§ Textauszug:
══════

Mittlerweile gibt es hier ein Umdenken, dass Pferde auch bei schlechtem Wetter ruhig raus können und der Trend zu Offenstall-, Paddock Trail und Bewegungshaltung ist auf jeden Fall als positiv zu begrüßen. Aber immer schwingt beim Besitzer die Sorge mit, ob es dem Pferd auch wirklich gut geht und es nicht friert.

Eine Studie aus Norwegen (wo die Winter ja noch viel kälter sind als bei uns) hat sich das genauer angeschaut. Lässt man (nicht-thermodeckeneingewickelten) Pferden die Wahl, sich draußen, in einem unbeheizten (Kaltstall) oder in einem beheizten Stall aufzuhalten, so beobachtet man, dass sie meist lieber draußen sind als drinnen. Egal wie das Wetter war, verbrachten die Pferde im Schnitt 50% ihrer Zeit außerhalb des Stalls – auch bei Regen und Schnee. An warmen, sonnigen Tagen waren sie im Schnitt fast 90% der Zeit draußen!

══════

§ Extrahierte Daten:

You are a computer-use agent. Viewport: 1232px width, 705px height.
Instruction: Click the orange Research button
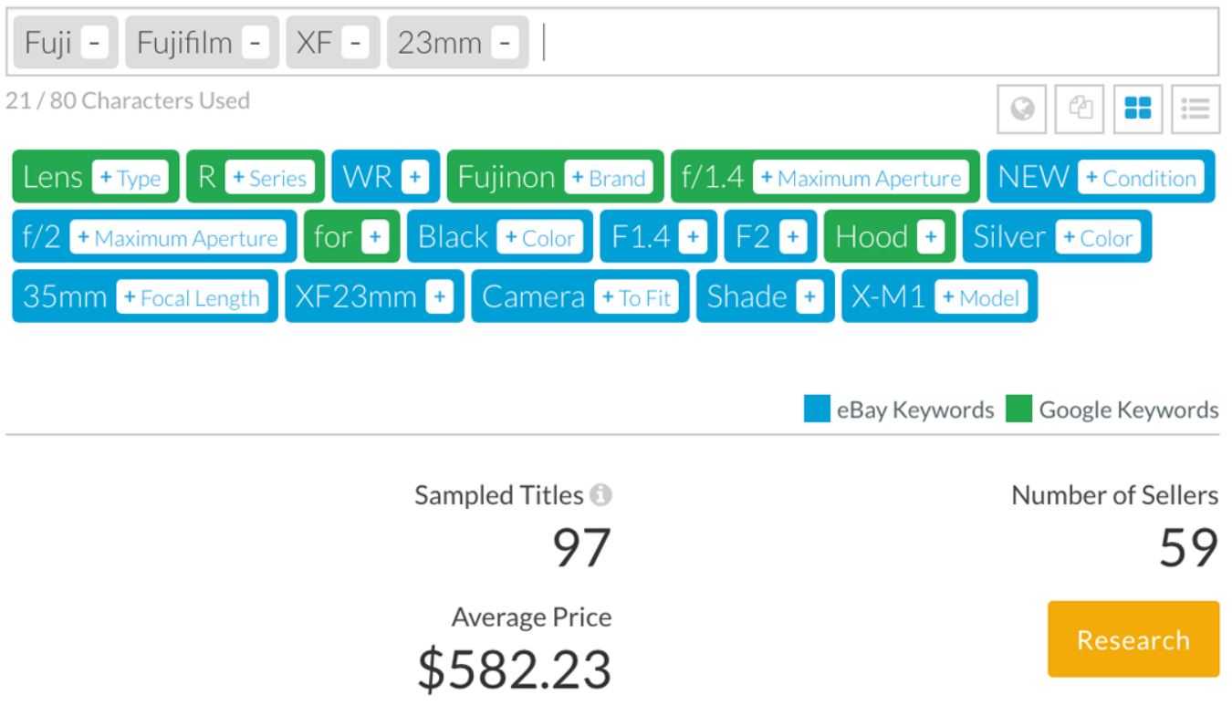1133,639
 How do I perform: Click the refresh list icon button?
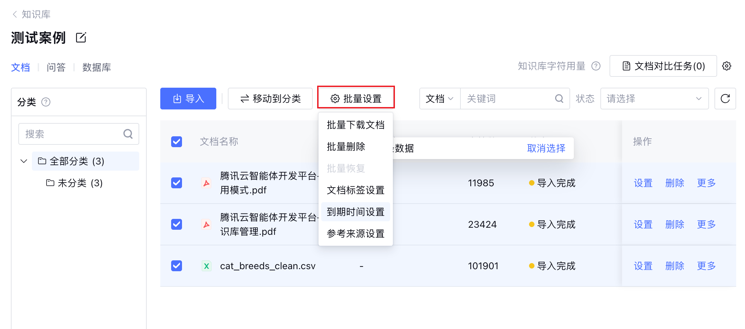click(x=725, y=99)
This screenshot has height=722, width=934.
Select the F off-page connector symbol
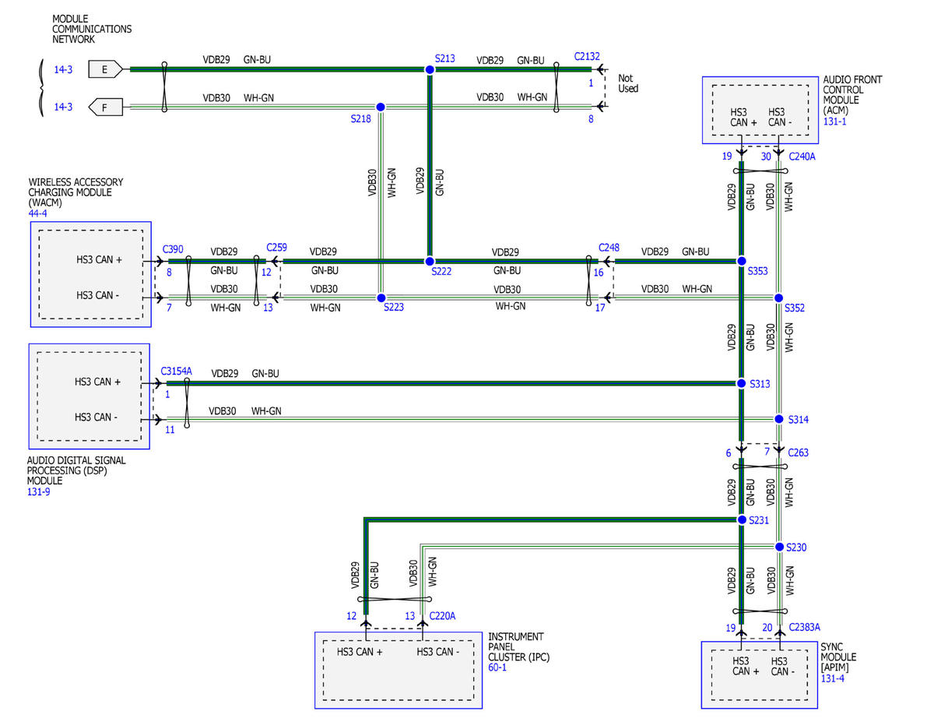point(106,107)
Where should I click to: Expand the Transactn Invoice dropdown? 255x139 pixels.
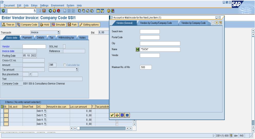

══════

§ Aufgaben bearbeiten:
1. Bearbeite den Textauszug über Pferde im Winter, indem du die Passage von "Eine Studie aus" bis "der Zeit draußen!" erneut wiedergibst und dabei "Norwegen" durch "Schweden" ersetzt.
2. Beantworte die folgenden Fragen zum Textauszug über Pferde im Winter.
(a) Welcher Trend in der Pferdehaltung wird als positiv begrüßt?
(b) Aus welchem Land stammt die erwähnte Studie?
(c) Wie viel Zeit verbrachten die Pferde an warmen, sonnigen Tagen im Schnitt draußen?
Die Auflistung spielt hierfür keine Rolle.

§ Ergebnisse je Aufgabe:
1.
Eine Studie aus Schweden (wo die Winter ja noch viel kälter sind als bei uns) hat sich das genauer angeschaut. Lässt man (nicht-thermodeckeneingewickelten) Pferden die Wahl, sich draußen, in einem unbeheizten (Kaltstall) oder in einem beheizten Stall aufzuhalten, so beobachtet man, dass sie meist lieber draußen sind als drinnen. Egal wie das Wetter war, verbrachten die Pferde im Schnitt 50% ihrer Zeit außerhalb des Stalls – auch bei Regen und Schnee. An warmen, sonnigen Tagen waren sie im Schnitt fast 90% der Zeit draußen!

2.
(a) Der Trend zu Offenstall-, Paddock Trail und Bewegungshaltung.
(b) Aus Norwegen.
(c) Fast 90% der Zeit.